In the following examples, I generate different false color composites. Again, make sure you understand the band indexing.
ep.plot_rgb(ls8_arr,
rgb=[3, 2, 1],
stretch=True,
str_clip=1)
plt.show()
ep.plot_rgb(ls8_arr,
rgb=[4, 3, 2],
stretch=True,
str_clip=1)
plt.show()
ep.plot_rgb(ls8_arr,
rgb=[6, 4, 2],
stretch=True,
str_clip=1)
plt.show()
The plot_bands() function allows for each band to be plotted separately using multiple axes within a single figure.
The hist() function will produce a histogram for each image band.
ep.plot_bands(ls8_arr)
plt.show()
band_titles = ["Blue Edge", "Blue", "Green", "Red",
"NIR", "SWIR1", "SWIR2"]
ep.hist(ls8_arr,
title=band_titles)
plt.show()
Again, there are some functions and methods available for analyzing raster data with Rasterio and EarthPy.
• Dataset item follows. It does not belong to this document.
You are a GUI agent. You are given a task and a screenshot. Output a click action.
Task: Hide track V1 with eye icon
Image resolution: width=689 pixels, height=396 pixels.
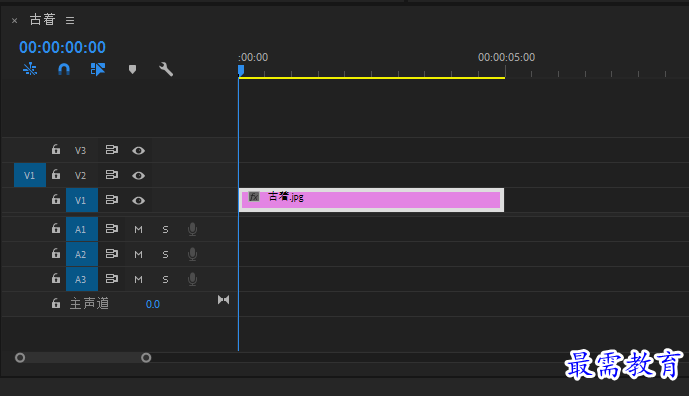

However, that will not be covered here. If you are interested in that topic, please consult the documentation referenced above.
WhiteboxTools for Spatial Analysis
Here, we will focus on using WhiteboxTools for performing spatial analysis operations. I have decided to focus on this tool set because the functions are easy to implement and a large number of tools are available. Another benefit is that WhiteboxTools does not require a lot of dependencies and is, thus, easy to set up. Again, there are other options, including GeoPandas, Rasterio, and ArcPy. Throughout this section I will use GeoPandas, Rasterio, and matplotlib to visualize the input data and results.
First, I create variables to reference the path to a set of data layers stored on my local disk. This will simplify the later code. Also, I turn off the verbose mode for WhiteboxTools so that progress information is not printed to my console. I am mainly doing this to make a cleaner web page; you do not need to do this for your own analyses. In fact, I would recommend maintaining the default verbose printing, as this can be informative.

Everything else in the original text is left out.